O enquadramento nos deixa enclausurados. Conseguimos ver tudo o que se passa naquela sala de estar; nada nos permite olhar para fora. Estamos presos, obrigados a contemplar o confinamento que  ocupa, e surge uma certa vergonha, nela ou no público, de que aquilo não deveria estar sendo visto por ninguém.

O silêncio, assim como os mínimos ruídos vindos da rua, nos causa um certo desconforto, o  ambiente não parece natural. O cômodo parece ter mais carne pulsante que a própria mulher sentada. Ela é como um corpo oco, meio viva, meio morta, incapaz de alcançar a vitalidade presente nas coisas ao seu redor, inerte ao seu próprio eu. Jeanne, estática, parece que, pela primeira vez em todo o filme, se permite respirar em meio aos próprios pensamentos e parar de agir como uma máquina.

Nesse momento, na sala de cinema, enquanto a assistia, percebi que estávamos pensando na mesma sintonia. Respirávamos juntas, éramos uma só carne pulsante; ela parecia ganhar vida através de mim. E então me veio à cabeça que nenhuma imagem, em toda a história do cinema, é mais bonita do que essa: a de uma mulher pensando.

É mágico como um personagem de um filme pode alterar o rumo do nosso olhar, nem que seja apenas por um instante.

Registros armazenados
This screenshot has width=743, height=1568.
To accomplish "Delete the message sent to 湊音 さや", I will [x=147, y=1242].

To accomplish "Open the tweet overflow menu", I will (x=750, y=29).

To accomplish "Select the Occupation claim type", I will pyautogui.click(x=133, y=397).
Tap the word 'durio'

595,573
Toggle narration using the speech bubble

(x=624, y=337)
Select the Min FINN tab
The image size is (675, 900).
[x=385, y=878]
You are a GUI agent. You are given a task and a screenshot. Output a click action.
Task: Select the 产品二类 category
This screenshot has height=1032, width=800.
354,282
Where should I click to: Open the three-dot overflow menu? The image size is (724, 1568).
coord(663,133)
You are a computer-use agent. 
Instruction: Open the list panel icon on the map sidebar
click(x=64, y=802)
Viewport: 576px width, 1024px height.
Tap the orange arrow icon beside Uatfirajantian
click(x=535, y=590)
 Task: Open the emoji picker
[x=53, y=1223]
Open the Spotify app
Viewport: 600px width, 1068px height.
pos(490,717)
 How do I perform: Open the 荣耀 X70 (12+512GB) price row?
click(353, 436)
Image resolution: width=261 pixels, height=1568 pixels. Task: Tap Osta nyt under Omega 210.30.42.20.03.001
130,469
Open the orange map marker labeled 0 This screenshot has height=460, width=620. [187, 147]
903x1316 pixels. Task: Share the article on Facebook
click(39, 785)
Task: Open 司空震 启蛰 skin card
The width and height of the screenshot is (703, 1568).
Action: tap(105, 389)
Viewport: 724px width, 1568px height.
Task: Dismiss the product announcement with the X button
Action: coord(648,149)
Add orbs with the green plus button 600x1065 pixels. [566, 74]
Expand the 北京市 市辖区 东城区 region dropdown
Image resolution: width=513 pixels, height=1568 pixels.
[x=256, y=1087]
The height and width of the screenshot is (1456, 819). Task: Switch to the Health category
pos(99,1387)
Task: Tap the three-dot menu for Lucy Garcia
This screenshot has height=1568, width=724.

* _Enunciado 1_: Reescreva o trecho do texto sobre o filme que começa em "O silêncio, assim" e segue até "uma mulher pensando.", trocando "carne pulsante" por "matéria viva".
* _Enunciado 2_: De acordo com o texto sobre o filme, qual imagem é a mais bonita de toda a história do cinema?

* _Resposta 1_:
O silêncio, assim como os mínimos ruídos vindos da rua, nos causa um certo desconforto, o  ambiente não parece natural. O cômodo parece ter mais matéria viva que a própria mulher sentada. Ela é como um corpo oco, meio viva, meio morta, incapaz de alcançar a vitalidade presente nas coisas ao seu redor, inerte ao seu próprio eu. Jeanne, estática, parece que, pela primeira vez em todo o filme, se permite respirar em meio aos próprios pensamentos e parar de agir como uma máquina.

Nesse momento, na sala de cinema, enquanto a assistia, percebi que estávamos pensando na mesma sintonia. Respirávamos juntas, éramos uma só matéria viva; ela parecia ganhar vida através de mim. E então me veio à cabeça que nenhuma imagem, em toda a história do cinema, é mais bonita do que essa: a de uma mulher pensando.

* _Resposta 2_: A de uma mulher pensando.